Open ni-ndose opened 11 months ago

ni-ndose commented 11 months ago

Description We have a codebase whose data structures can be printed via custom fmtlib formatters. It'd be great if Catch could detect these formatters automatically and use them.

Additional context I've started experimenting with introducing this into your codebase - but wanted to check if it's even a desired feature of catch2 before proceeding:

Naively, the easiest approach to this would be to copy what's done for operator<< in catch_tostring.hpp - in addition to [IsStreamInsertable] (https://github.com/catchorg/Catch2/blob/53d0d913a422d356b23dd927547febdf69ee9081/src/catch2/catch_tostring.hpp#L68) used for streaming, we offer a "IsFmtFormattable" that calls fmt::is_formattable to see if something can be printed via fmtlib.

We could hook into __has_include to see if fmtlib is even present, and if not, ifdef all that stuff out.

mattgodbolt commented 8 months ago

I'd love this too; we have tried a few times unsuccessfully to hack it ourselves

horenmar commented 8 months ago

I am okay with this feature, but there are some things that need to be satisfactorily answered

diablodale commented 7 months ago

I recently added std::format support to Catch2 with no catch2 code change. Only need a concept and a StringMaker template. The same approach could be added into Catch2. Or, in its default handling method, it could if constexpr within it to first check the formattable concept before choosing to call std::format or operator<<, etc. Or, perhaps concept requires the whole default StringMaker so it uses the std::formatter version for those types which satisfy the concept.

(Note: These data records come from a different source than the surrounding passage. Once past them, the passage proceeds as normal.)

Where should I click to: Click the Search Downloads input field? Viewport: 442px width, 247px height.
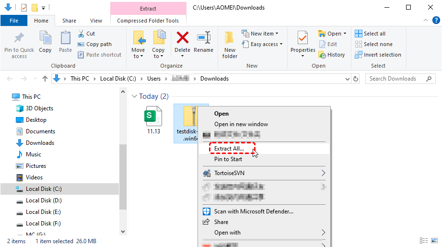tap(398, 79)
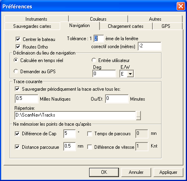Viewport: 187px width, 181px height.
Task: Go to the Chargement cartes tab
Action: [126, 26]
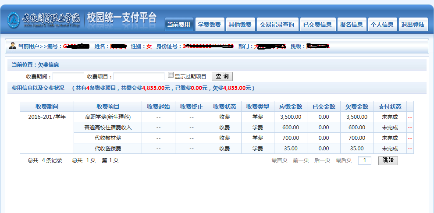Switch to the 学费缴费 tab
The height and width of the screenshot is (213, 434).
click(x=210, y=25)
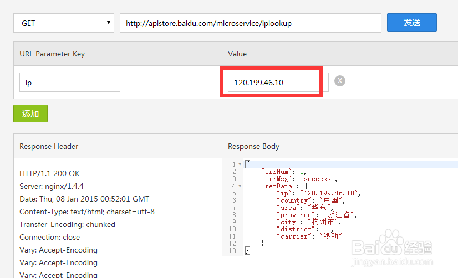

The concept below closely aligns with the c++23 std::formattable concept. I made the 2nd param char its default where I think the std doesn't. Easy to macro test for c++23 and alias to the std version.

namespace dp::concepts {

// helper
template <typename T, typename Context, typename Formatter = Context::template formatter_type<std::remove_const_t<T>>>
concept FormattableWithHelper = std::semiregular<Formatter> &&
    requires(Formatter& f, const Formatter& cf, T&& t, Context fc, std::basic_format_parse_context<typename Context::char_type> pc) {
        { f.parse(pc) } -> std::same_as<typename decltype(pc)::iterator>;
        { cf.format(t, fc) } -> std::same_as<typename Context::iterator>;
    };

// check if type is formattable with std::format
template <typename T, typename CharT = char>
concept Formattable = FormattableWithHelper<std::remove_reference_t<T>, std::basic_format_context<std::back_insert_iterator<std::basic_string<CharT>>, CharT>>;

}   // namespace dp::concepts

Then just need tiny template

#include <catch2/catch_test_macros.hpp>
#include <format>

// Catch2 StringMaker specialization
namespace Catch {
    template<dp::concepts::Formattable T>
    struct StringMaker<T> {
        static std::string convert(const T& t) {
            return std::format("{}", t);
        }
    };
}
diablodale commented 7 months ago

I can make a PR for native std::format support by adjusting src/catch2/catch_tostring.hpp, adding CATCH_CONFIG_ENABLE_FORMAT_STRINGMAKER, and some various bits like ...ALL_STRINGMAKERS, cmake, test cases, etc. I see std::enable_if_t to do some critical logic so I'll need to adjust something so that I can use c++20 concept alongside the older std::enable_if_t approach for compat.

I would need to know from the core Catch2 team their philosophy on stringify priorities. StringMaker has within it two choices, IsStreamInsertable = true or false. If true it operator<<, if false, it cascades to a series predefined specializations of StringMaker, project specializations of StringMaker, CATCH_CONFIG_FALLBACK_STRINGIFIER, etc. I would need to have clarity on where in this stringification order std::format should be.

I'm rather agnostic. I have noticed a general disdain of iostreams where std::format is available. This suggest to me that it should be before even operator<<.

uyha commented 2 weeks ago

Maybe 2 header files can be created, <catch2/libfmt.hpp> and <catch2/stdfmt.hpp> (I know the names suck but they demonstrate the idea). If libfmt.hpp is included, then libfmt is used, and if it does not exist, then compile time error. The same goes for stdfmt.hpp, and they cannot be included together.